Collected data
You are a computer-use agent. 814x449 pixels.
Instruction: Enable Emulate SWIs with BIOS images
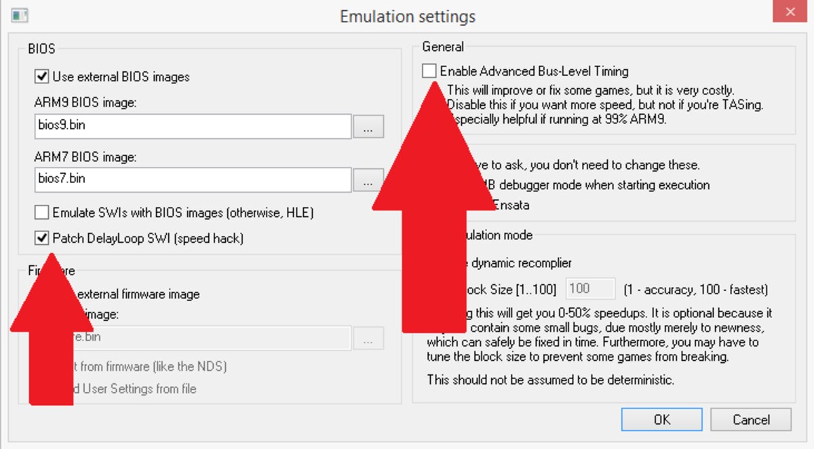click(x=42, y=212)
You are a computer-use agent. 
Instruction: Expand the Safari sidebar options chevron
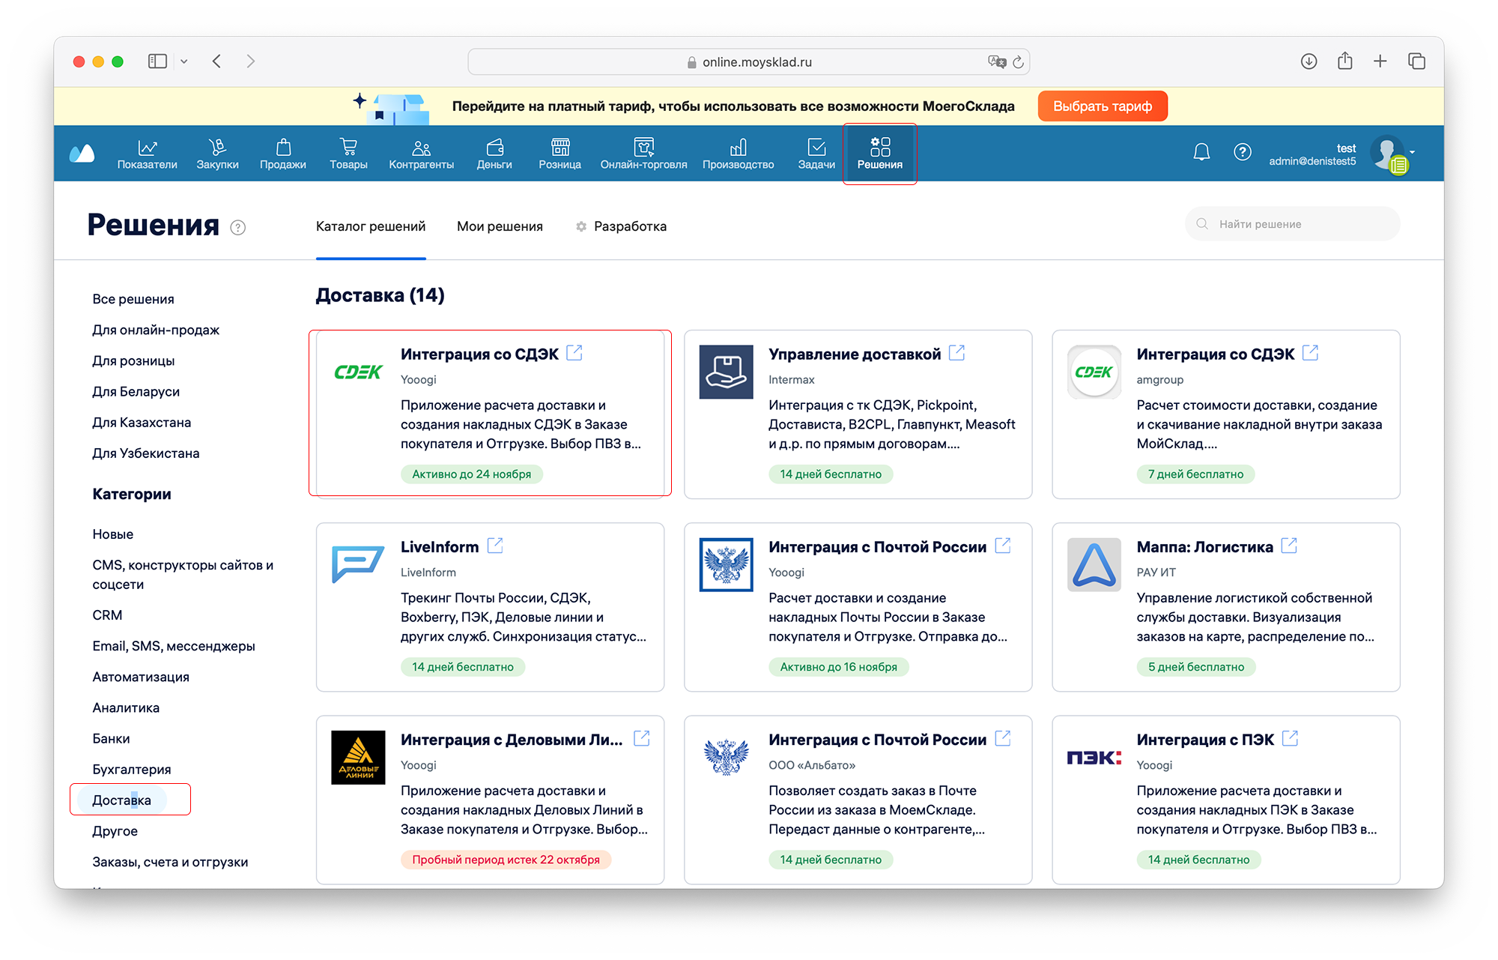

**EXERCISE AIM**
Output every line of the items above word for word, omitting the pictures.

**RESPONSE**
You are a computer-use agent. 814x449 pixels.
Instruction: Enable Emulate SWIs with BIOS images
click(x=42, y=212)
You are a computer-use agent. 
Instruction: Expand the Safari sidebar options chevron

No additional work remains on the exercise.